**Record set**

· · · · ·

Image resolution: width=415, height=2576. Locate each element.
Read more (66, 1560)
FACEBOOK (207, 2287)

· · · · ·

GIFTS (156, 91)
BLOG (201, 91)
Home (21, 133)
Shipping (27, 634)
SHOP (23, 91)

· · · · ·

**Exercise directions**
Restate word for word only the lines above from the line containing "Image resolution: width=415, height=2576." to the line containing "FACEBOOK (207, 2287)", both of them included.

**Exercise response**
Image resolution: width=415, height=2576. Locate each element.
Read more (66, 1560)
FACEBOOK (207, 2287)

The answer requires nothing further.